Reading two unrelated articles — one, Death on the CNN Curve (NYT, July 1995), about the rescue of Jessica McClure from the well she fell into in 1987 and its aftermath (which I will write more about later), the other, Two Views on Mideast Peace: A Tragic Struggle by Amos Oz (NYRoB, Sept 2010), about conflict between Israel and the Palestinians — I can’t help but notice the similarity, the two-sides-of-the-same-coin quality of the rivalry:

From the story about Jessica McClure:

“I first met Robert O’Donnell [the man who crawled down to get her] when things were starting to get ugly. The earliest, most visible sign that the euphoria was crumbling came in early spring, when the rescuers, tantalized by competing offers from movie producers, formed two rival associations.

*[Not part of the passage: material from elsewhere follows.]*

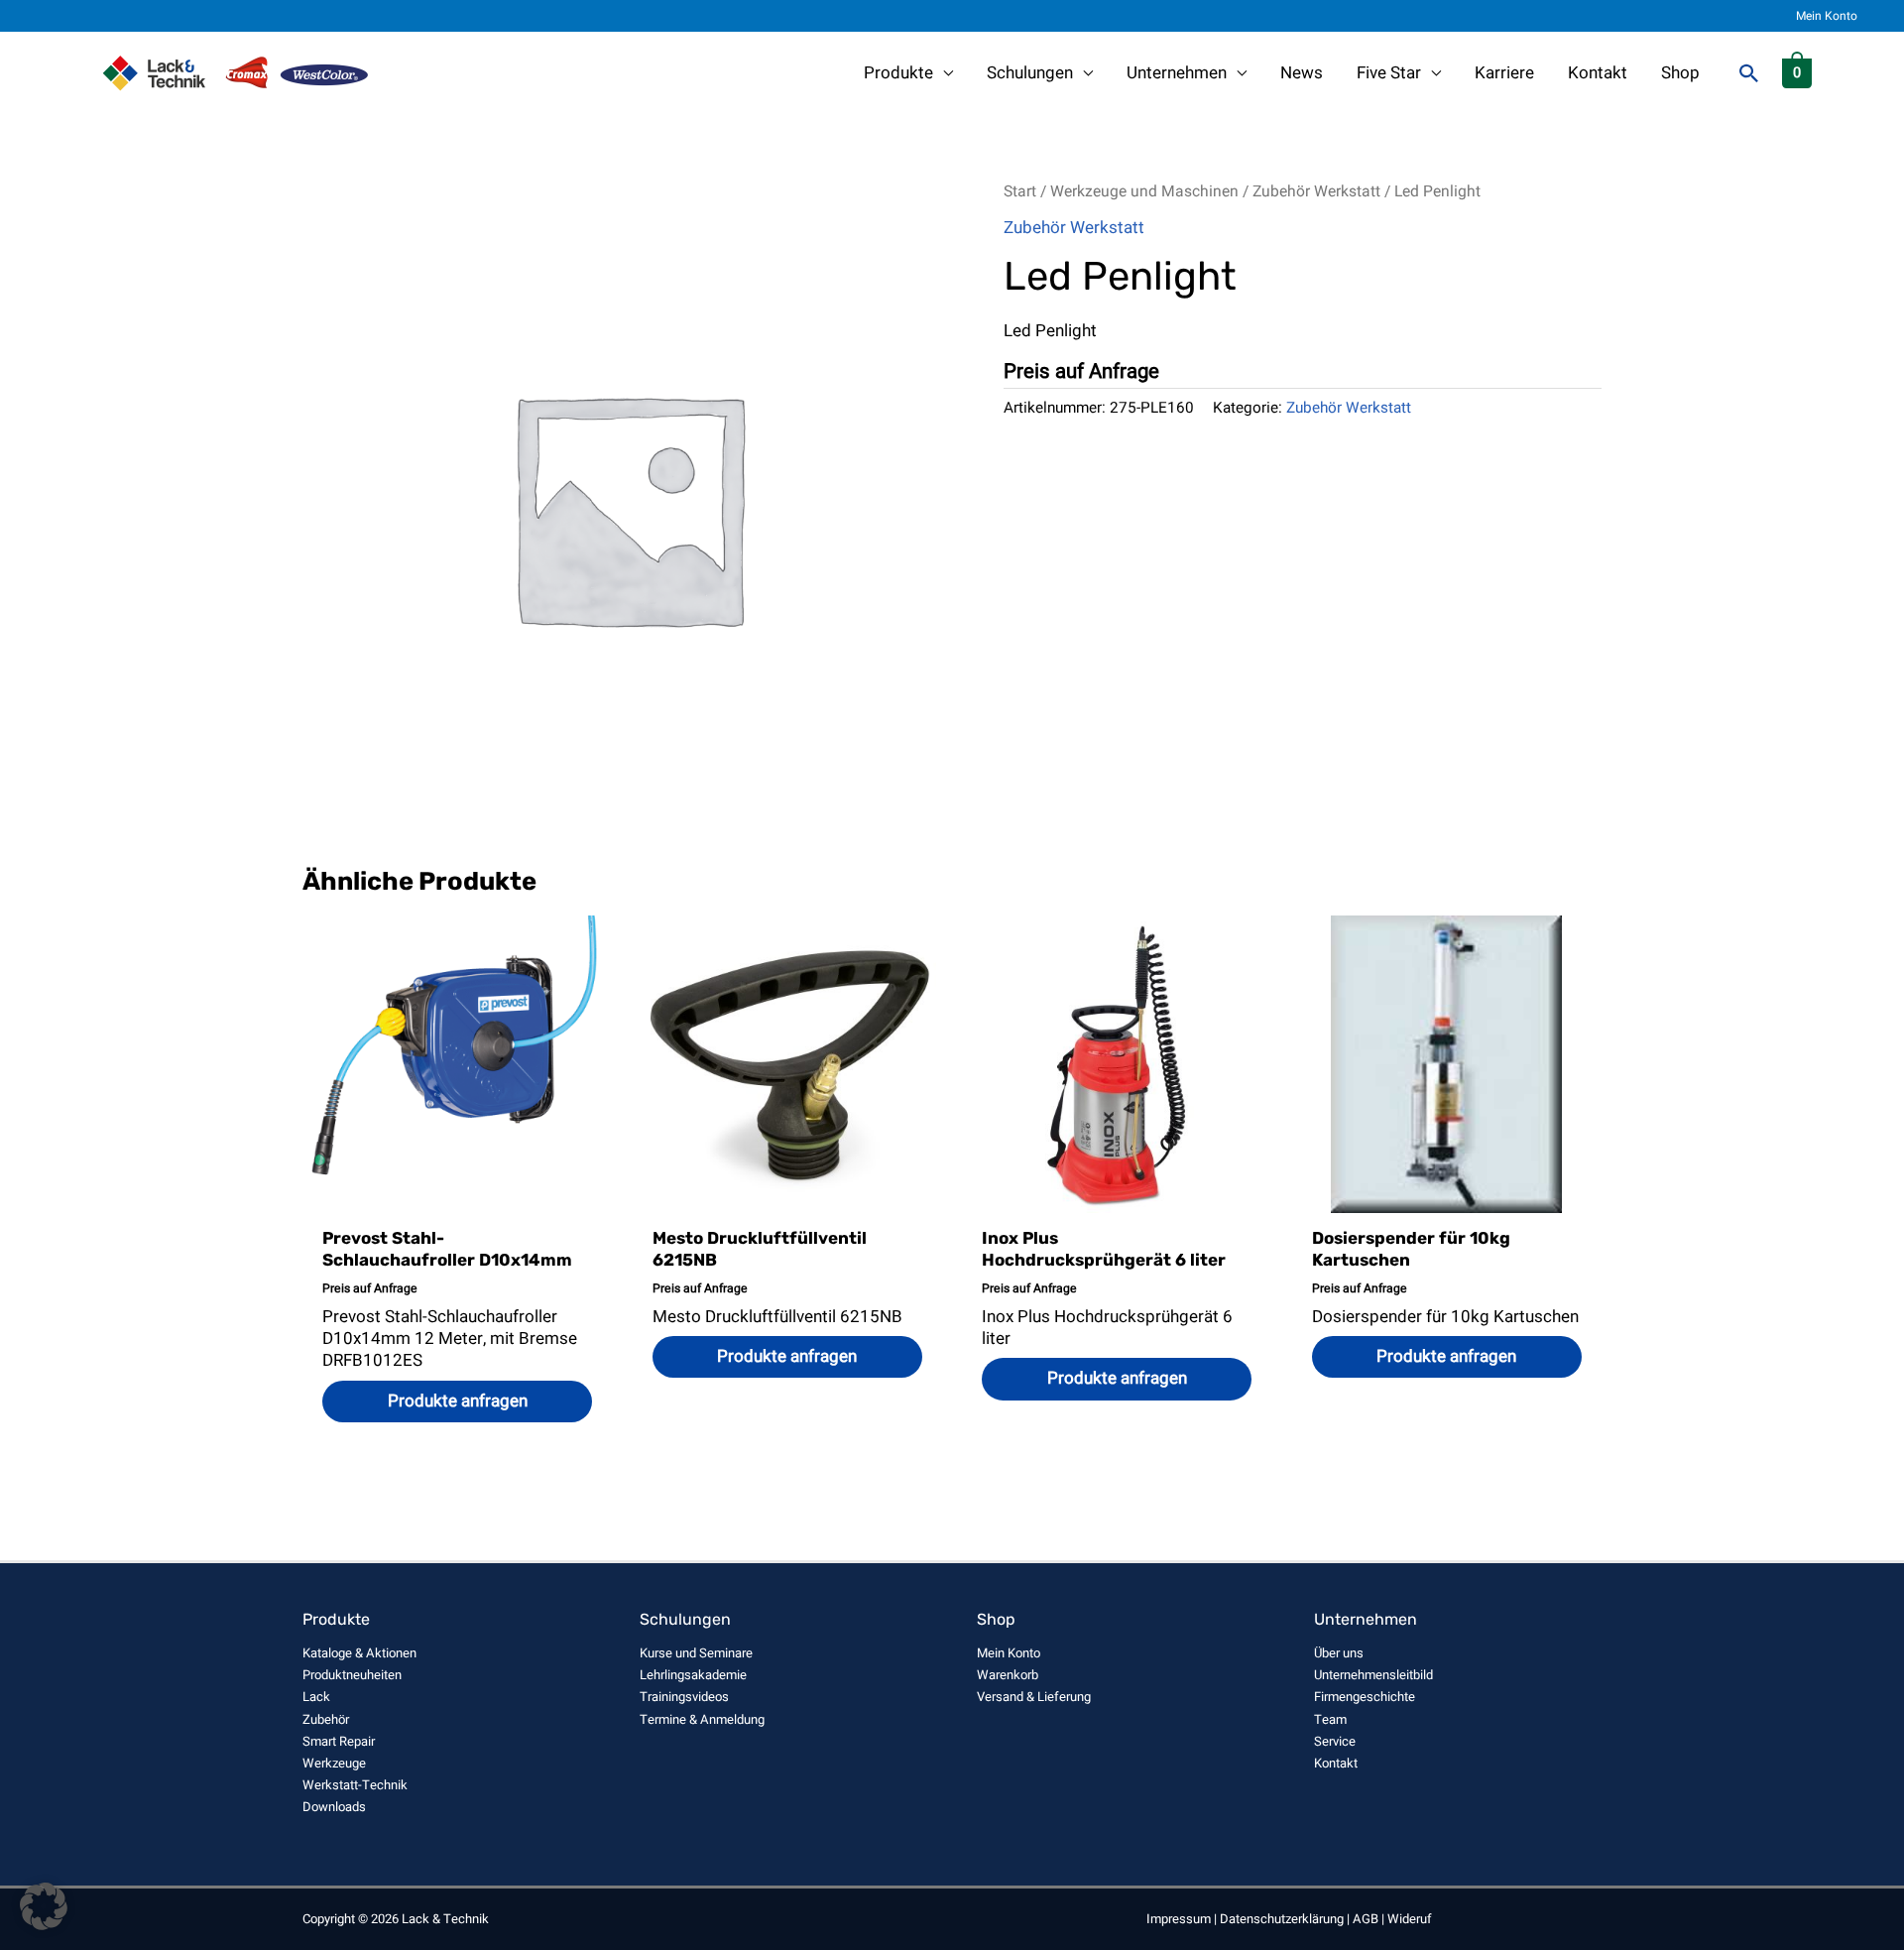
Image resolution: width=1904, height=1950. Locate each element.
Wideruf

One, called the McClure Rescue Association, was made up of public employees including O’Donnell, who was the president, Steve Forbes, and the chiefs of the fire and police departments. The other, the Jessica McClure Rescuers’ Association, was made up of 37 volunteers, the ones who brought the equipment and the brute strength to the operation. Each group had its own set of bylaws, with rules about what percentage of the vote was required to admit a new member, and what percentage of any eventual profits the various members would get. Each also had its own lawyer. And each agreed on three things: that it was a shame that they had to fight like this, that their group’s story was the story and that they were interested only in the quality of the movie; it was the others, they said, who were interested only in the money.”

O’Donnell said:

“‘I hate to see it split the rescuers like this. But our story is the real story — we were the major players. I want the best movie.'”


From Oz’s article:

The Israeli-Palestinian conflict is a tragic struggle between two victims of Europe the Arabs were the victims of imperialism, colonialism, repression, and humiliation. The Jews were the victims of discrimination, persecution, and finally of a genocide without parallel in history. On the face of it, two victims, especially two victims of the same oppressor, should become brothers. But the truth, both when it comes to individuals and when it comes to countries, is that some of the worst fights break out between two victims of the same oppressor. The two sons of an abusive father will each see in his brother the face of his cruel father. And this is the case with the Jews and the Arabs — each of us sees the other in the image of the former oppressor. The Arabs look at Jewish Israel and do not see it as it really is — a half-hysterical refugee camp. Instead, they see it as the long, arrogant, oppressive, and exploitative arm of European colonialism. We Jews look at the Arabs and instead of seeing them as our fellow sufferers, we see the persecutors of our past — the Cossacks, the antisemites. Nazis who grew moustaches and got suntanned, but who are still eager to slaughter us.”

In both cases, each side sees the other as wrong and themselves as right; each makes the same accusation against the other that the other makes against them.  In both cases, the two groups are groups of similars: all rescuers of the same girl in the first case, and all victims of the same perceived oppressor in the second. The opposing sides are twins of a sort, “brothers” as Oz calls them, and their similarity and lack of differentiation is the very thing, according to Rene Girard, that makes them antagonistic to the other. In Violence and the Sacred, Girard writes:

“The unity and reciprocity that the enemy brothers have rejected in the benign form of brotherly love finally impose themselves, both from without and within, in the form of monstrous duality. … In the collective experience of the monstrous double the differences are not eliminated, but muddied and confused. All the doubles are interchangeable, although their basic similarity is never formally acknowledged.  … The  monstrous double is … to be found wherever we encounter an ‘I’ and an ‘Other’ caught up in a constant interchange of differences.”